──────── Data listing ────────
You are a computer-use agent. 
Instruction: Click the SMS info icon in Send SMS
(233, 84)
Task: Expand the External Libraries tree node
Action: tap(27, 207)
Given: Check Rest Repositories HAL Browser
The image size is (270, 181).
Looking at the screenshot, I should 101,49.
────────
### Task objective
Nothing should be dropped or changed, so repeat all of the entries exactly.

### Finished exercise
You are a computer-use agent. 
Instruction: Click the SMS info icon in Send SMS
(233, 84)
Task: Expand the External Libraries tree node
Action: tap(27, 207)
Given: Check Rest Repositories HAL Browser
The image size is (270, 181).
Looking at the screenshot, I should 101,49.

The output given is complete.